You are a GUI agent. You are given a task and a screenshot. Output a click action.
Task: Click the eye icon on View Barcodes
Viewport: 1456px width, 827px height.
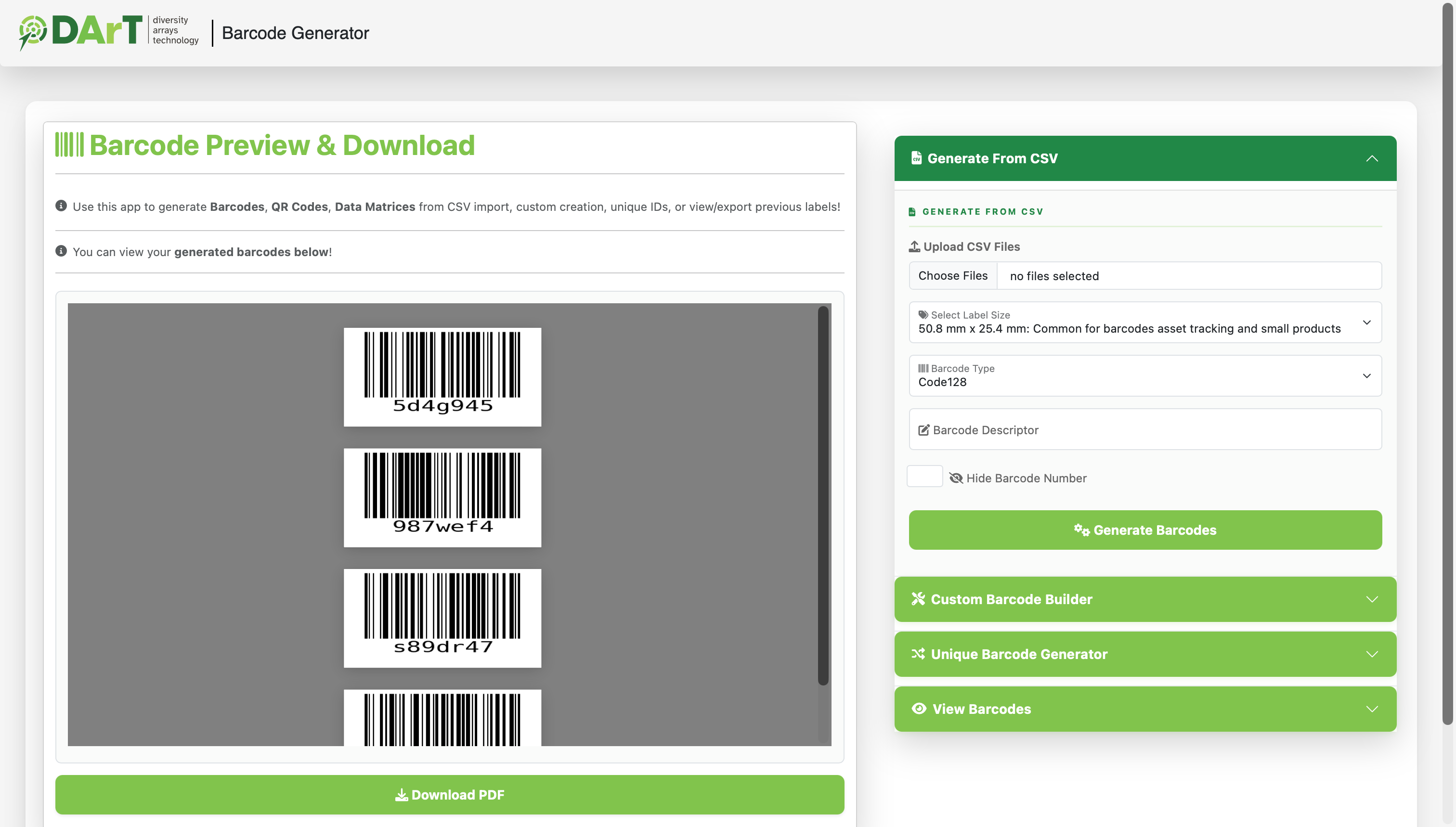[919, 708]
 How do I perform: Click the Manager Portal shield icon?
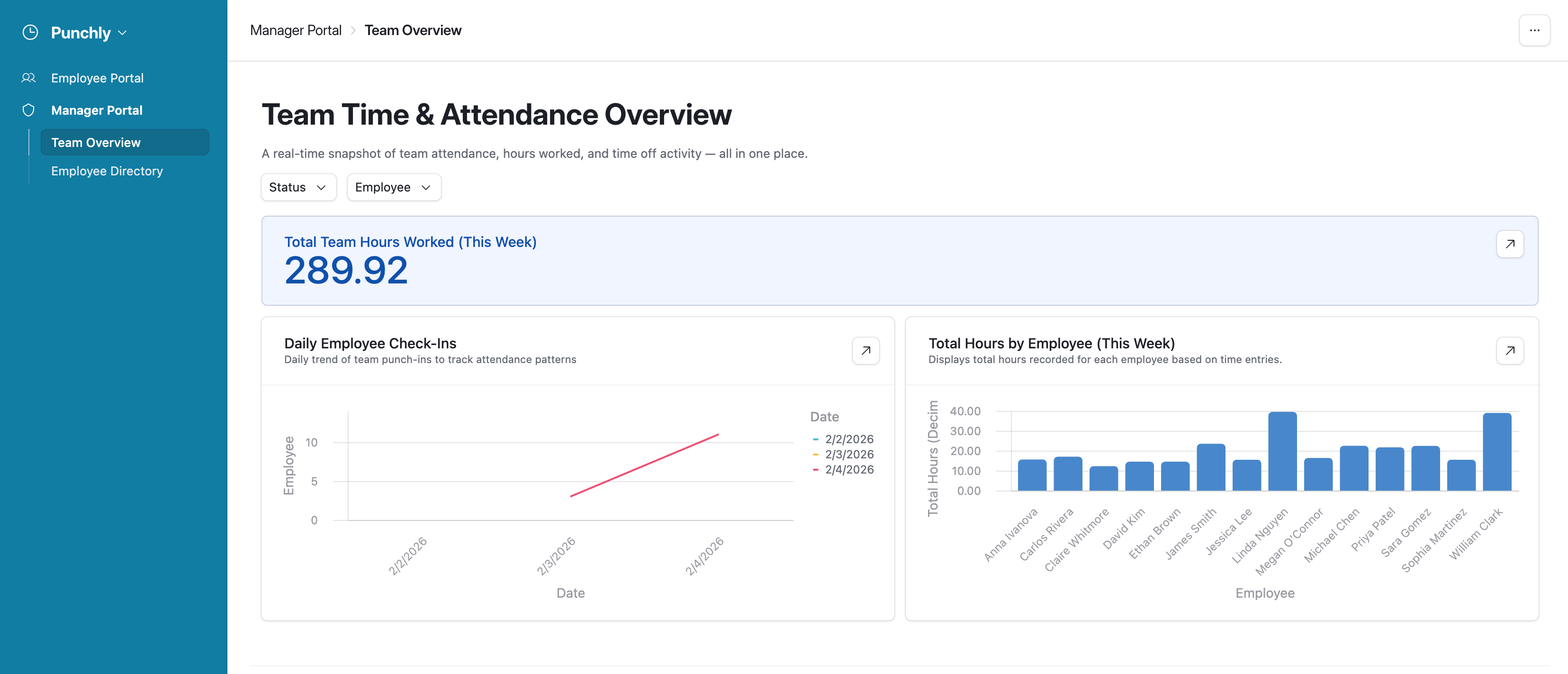(x=28, y=110)
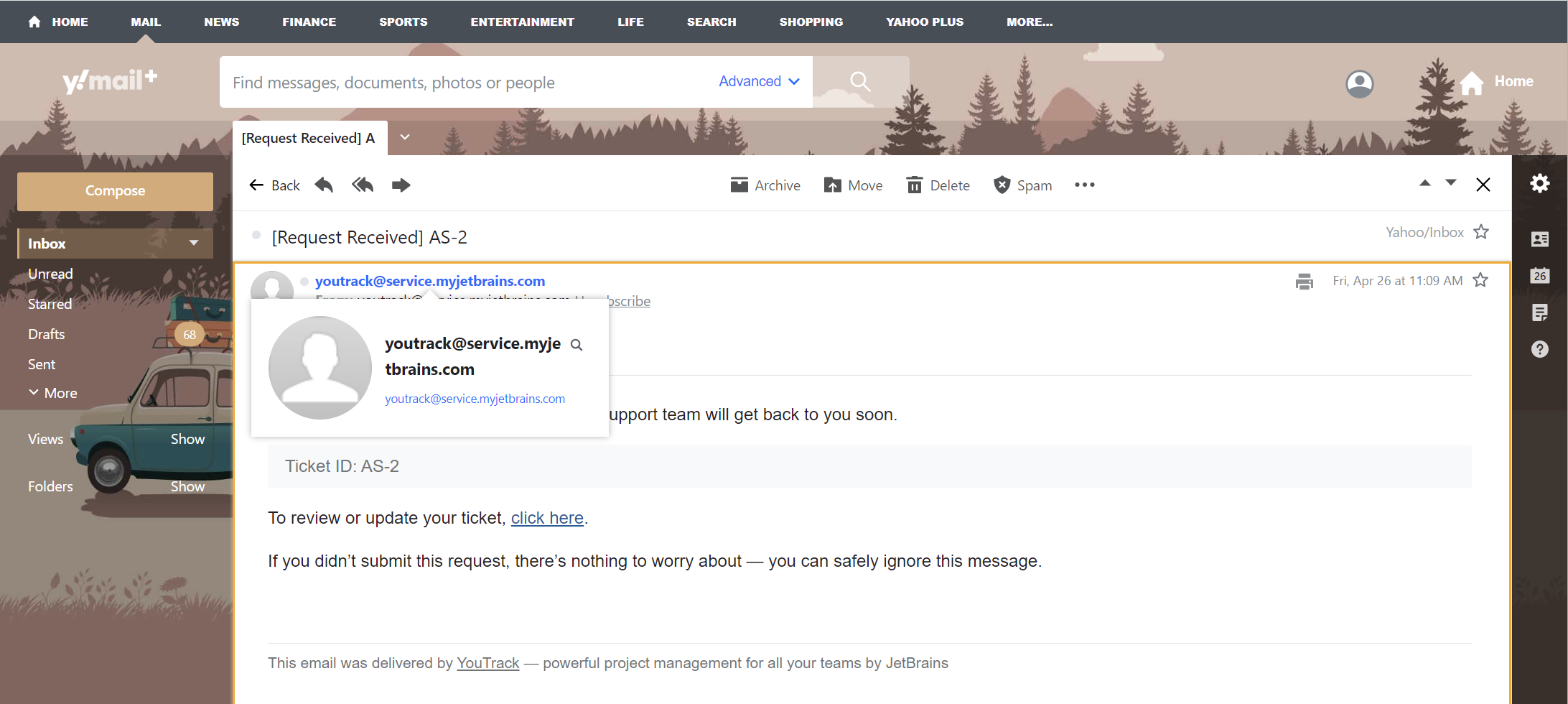Select the Forward arrow icon
1568x704 pixels.
[401, 185]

········

● TASK DESCRIPTION: Please set down each line of the data above exactly as written, without the pictures.

● RESPONSE BOX:
You are a GUI agent. You are given a task and a screenshot. Output a click action.
Task: Click the eye icon on View Barcodes
Viewport: 1456px width, 827px height.
[919, 708]
 How do I perform: Click the Manager Portal shield icon?
(x=28, y=110)
Select the Forward arrow icon
1568x704 pixels.
[401, 185]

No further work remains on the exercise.